------ Data shown ------
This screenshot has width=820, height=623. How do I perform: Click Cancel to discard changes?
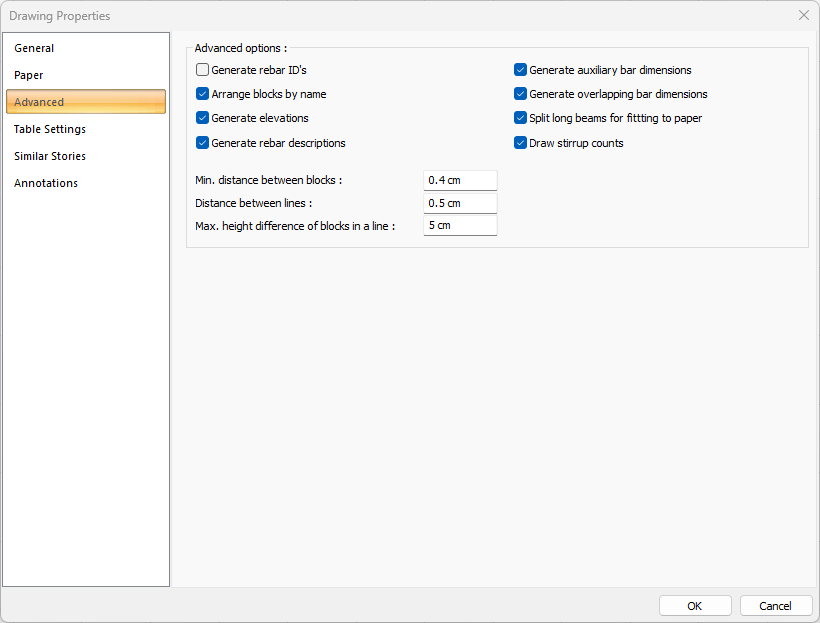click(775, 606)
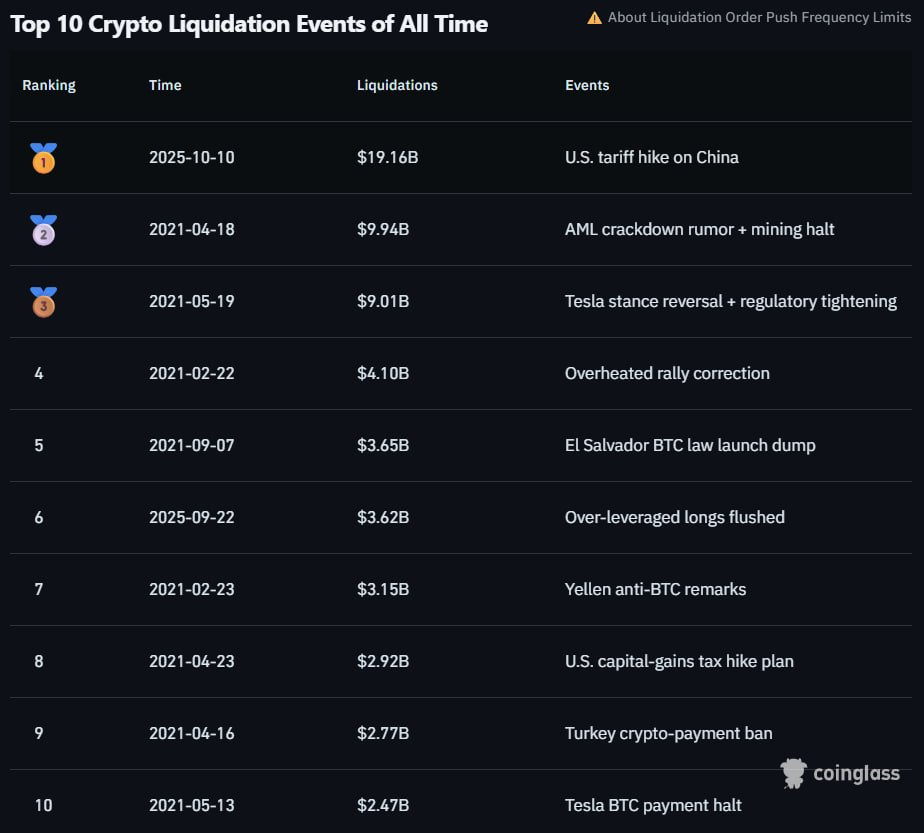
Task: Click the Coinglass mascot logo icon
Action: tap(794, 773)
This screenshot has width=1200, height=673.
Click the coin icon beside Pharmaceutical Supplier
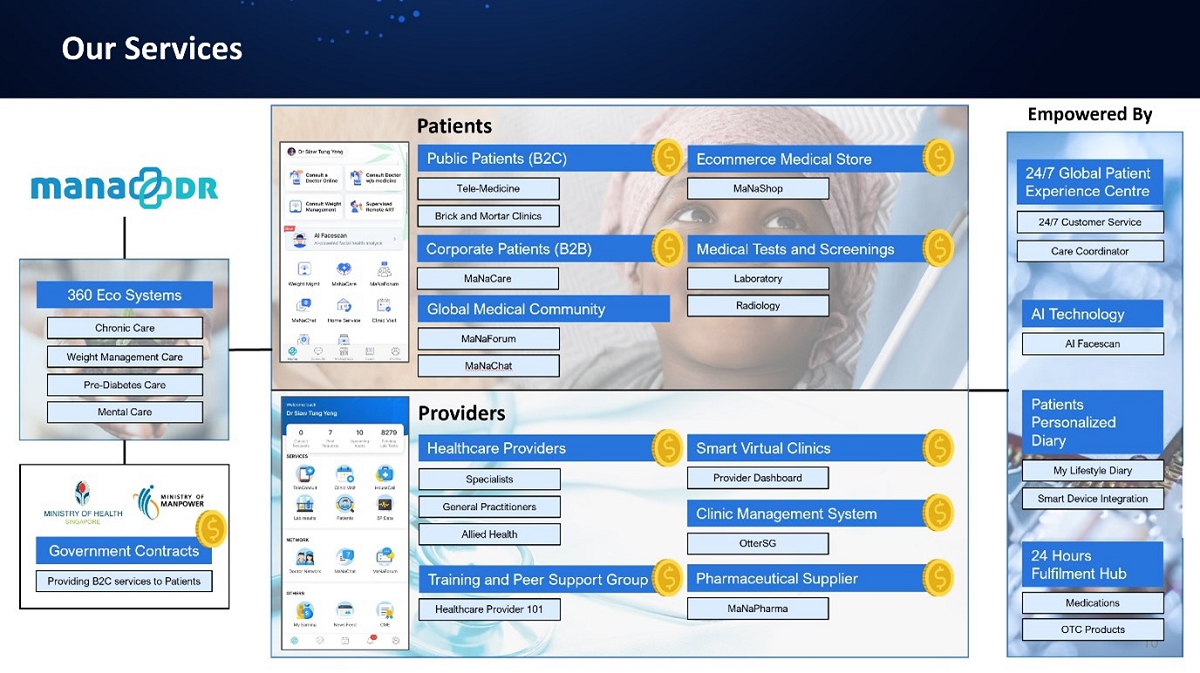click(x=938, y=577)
------
→ **Goal**
Which lines above contain the string "height"? Extract each of them, with case counting in the match.

→ **Worked solution**
This screenshot has width=820, height=623. How do I perform: Click Cancel to discard changes?
This screenshot has width=1200, height=673.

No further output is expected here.